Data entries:
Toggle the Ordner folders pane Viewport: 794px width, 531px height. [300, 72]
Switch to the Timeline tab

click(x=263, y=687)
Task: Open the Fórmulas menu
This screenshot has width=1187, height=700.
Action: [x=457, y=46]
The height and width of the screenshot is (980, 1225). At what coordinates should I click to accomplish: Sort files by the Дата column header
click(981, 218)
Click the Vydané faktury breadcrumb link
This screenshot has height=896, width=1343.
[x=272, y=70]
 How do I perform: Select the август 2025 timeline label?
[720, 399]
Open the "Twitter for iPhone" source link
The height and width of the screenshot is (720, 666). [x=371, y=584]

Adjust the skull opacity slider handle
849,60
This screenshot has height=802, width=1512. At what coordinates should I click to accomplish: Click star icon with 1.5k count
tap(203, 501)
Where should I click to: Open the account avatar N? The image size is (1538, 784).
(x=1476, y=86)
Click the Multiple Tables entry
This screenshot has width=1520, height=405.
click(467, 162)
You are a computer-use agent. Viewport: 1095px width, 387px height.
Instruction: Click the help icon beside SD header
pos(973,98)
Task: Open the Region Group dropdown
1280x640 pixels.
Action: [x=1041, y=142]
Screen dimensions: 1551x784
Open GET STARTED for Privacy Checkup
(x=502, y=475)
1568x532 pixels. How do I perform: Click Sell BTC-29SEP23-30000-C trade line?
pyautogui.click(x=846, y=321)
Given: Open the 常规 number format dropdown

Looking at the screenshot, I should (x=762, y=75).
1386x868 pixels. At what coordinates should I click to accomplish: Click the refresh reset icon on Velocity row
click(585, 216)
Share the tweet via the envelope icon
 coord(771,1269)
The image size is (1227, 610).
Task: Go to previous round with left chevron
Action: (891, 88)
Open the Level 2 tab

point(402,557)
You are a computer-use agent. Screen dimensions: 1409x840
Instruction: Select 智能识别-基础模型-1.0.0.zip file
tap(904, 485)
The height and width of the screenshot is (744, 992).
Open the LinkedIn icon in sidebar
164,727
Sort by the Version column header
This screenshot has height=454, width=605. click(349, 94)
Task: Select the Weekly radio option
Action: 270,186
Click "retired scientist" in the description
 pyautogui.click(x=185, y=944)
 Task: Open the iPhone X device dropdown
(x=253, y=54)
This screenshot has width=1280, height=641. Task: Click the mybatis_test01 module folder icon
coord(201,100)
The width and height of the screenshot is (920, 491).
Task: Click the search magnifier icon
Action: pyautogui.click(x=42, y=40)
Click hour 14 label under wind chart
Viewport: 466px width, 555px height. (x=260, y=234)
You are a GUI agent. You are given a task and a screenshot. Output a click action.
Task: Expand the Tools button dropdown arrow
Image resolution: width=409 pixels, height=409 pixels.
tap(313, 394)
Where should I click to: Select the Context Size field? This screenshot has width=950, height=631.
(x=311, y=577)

Exercise requirements
Take the line holding "Open the LinkedIn icon in sidebar" and the lines after it through the end of the entries. Retype them exactly and add nothing.

Reply
Open the LinkedIn icon in sidebar
164,727
Sort by the Version column header
This screenshot has height=454, width=605. click(349, 94)
Task: Select the Weekly radio option
Action: 270,186
Click "retired scientist" in the description
 pyautogui.click(x=185, y=944)
 Task: Open the iPhone X device dropdown
(x=253, y=54)
This screenshot has width=1280, height=641. Task: Click the mybatis_test01 module folder icon
coord(201,100)
The width and height of the screenshot is (920, 491).
Task: Click the search magnifier icon
Action: pyautogui.click(x=42, y=40)
Click hour 14 label under wind chart
Viewport: 466px width, 555px height. (x=260, y=234)
You are a GUI agent. You are given a task and a screenshot. Output a click action.
Task: Expand the Tools button dropdown arrow
Image resolution: width=409 pixels, height=409 pixels.
tap(313, 394)
Where should I click to: Select the Context Size field? This screenshot has width=950, height=631.
(x=311, y=577)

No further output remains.